Yemeni childern pay the price of the war
Saudi-led coalition, backed by the US, hold accountable for the massacres and sufferings of Yemeni children.
Hundreds of thousands of children have been infected with suspected cholera in Yemen in the first six months of 2019 and the death toll is set to soar as the rainy season begins, aid groups warn, the Independent reported.
There have been 440,000 suspected cholera cases reported so far this year, compared to 380,000 cases for all of 2018, the charity Save the Children said.
Data from the World Health Organisation shows that nearly half (203,000) of the infected cases are children, and the charity warns there have been 193 child deaths so far.
The war against Yemen has worsened the humanitarian situation for civilians in the country, with at least 193 children having died this year from cholera-related illnesses, according to Save the Children.
In a statement , the U.K. charity revealed that the country has seen more suspected cholera cases in the first half of this year than in the whole of 2018. A total of 439,812 suspected cholera cases have so far been identified, with some 203,000 children among those affected, Save the Children said. As Yemenis have suffered from acute malnutrition, the report noted that malnourished children are at least three times more likely to die due to their weakened immune systems.
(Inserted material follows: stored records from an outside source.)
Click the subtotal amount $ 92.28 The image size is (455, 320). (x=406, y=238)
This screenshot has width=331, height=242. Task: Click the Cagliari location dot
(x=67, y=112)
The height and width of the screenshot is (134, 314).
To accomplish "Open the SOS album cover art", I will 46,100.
The United Nations children’s agency estimates that out of seven million school-aged children in Yemen over two million are not being educated amid the coalition’s war against Yemen.
“The situation of Yemen’s education sector is daunting. Out of 7 million school-aged children, over 2 million children are already out of school,” a regional director of the United Nations International Children’s Emergency Fund said .
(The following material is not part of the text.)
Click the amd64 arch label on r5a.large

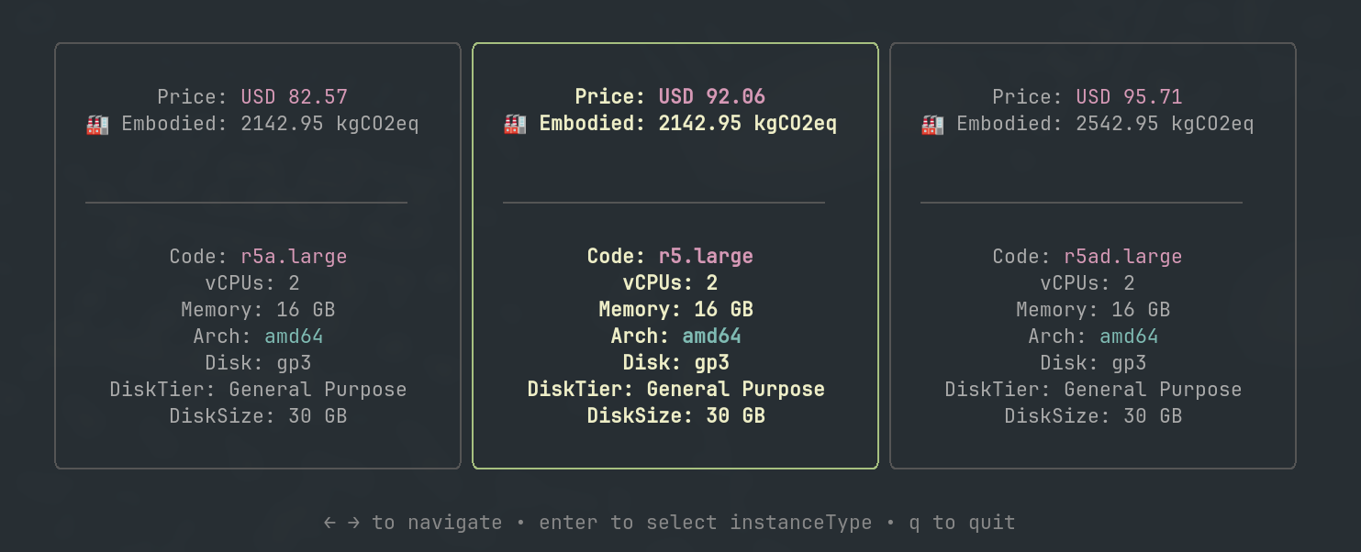tap(294, 336)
“School infrastructure is badly damaged and learning materials are in short supply. One in five schools in Yemen can no longer be used because they are damaged or being used in the fighting or to shelter displaced families,” said Geert Cappelaere, UNICEF Regional Director for the Middle East and North Africa.
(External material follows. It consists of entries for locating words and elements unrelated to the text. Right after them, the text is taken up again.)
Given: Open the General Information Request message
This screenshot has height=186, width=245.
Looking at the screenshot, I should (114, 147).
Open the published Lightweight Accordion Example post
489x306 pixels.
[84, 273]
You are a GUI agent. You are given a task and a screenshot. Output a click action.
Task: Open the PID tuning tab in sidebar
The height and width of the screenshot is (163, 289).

“Children did not start the war in Yemen, but they are paying the highest price. Some 360,000 children are suffering from severe acute malnutrition, fighting for their lives every day. And one credible report put the number of children under 5 who have died of starvation at more than 80,000,” Guterres told a donor conference in the Swiss city of Geneva on Feb. 26.
Late in last year, various media reports cited Yemen’s Health Ministry as reporting the death of the girl, named as Amal Hussein.
Amal’s picture turned up in The New York Times , showing her lying on a bed at a health center in Aslam in the northwestern Yemen Hajjah Province, 144 kilometers (90 miles) northwest of the capital, Sana’a. Her mother, Mariam Ali, has told the paper that she died on October 26.
The mother said her heart was “broken,” adding, “Amal was always smiling. Now I’m worried for my other children.”
Death toll form the coalition’s airstrikes on Bani-Qais district of Hajjh rose to 33 and injuring of 55, most of them are childern and women.
Dozens of civilians have lost their lives and dozens more sustained injuries as Saudi warplanes targeted a bus carrying children in Yemen’s northwestern province of Sa’ada.
In March 2015, the US -backed –Saudi-led coalition started a war against Yemen with the declared aim of crushing the Houthi Ansarullah movement, who had taken over from the staunch Riyadh ally and fugitive former president Abd Rabbuh Mansur Hadi, while also seeking to secure the Saudi border with its southern neighbor. Three years and over 600,000 dead and injured Yemeni people and prevented the patients from travelling abroad for treatment and blocked the entry of medicine into the war-torn country, the war has yielded little to that effect.
Despite the coalition claims that it is bombing the positions of the Ansarullah fighters, Saudi bombers are flattening residential areas and civilian infrastructures.
More than 2,200 others have died of cholera, and the crisis has triggered what the United Nations has described as the world’s worst humanitarian disaster.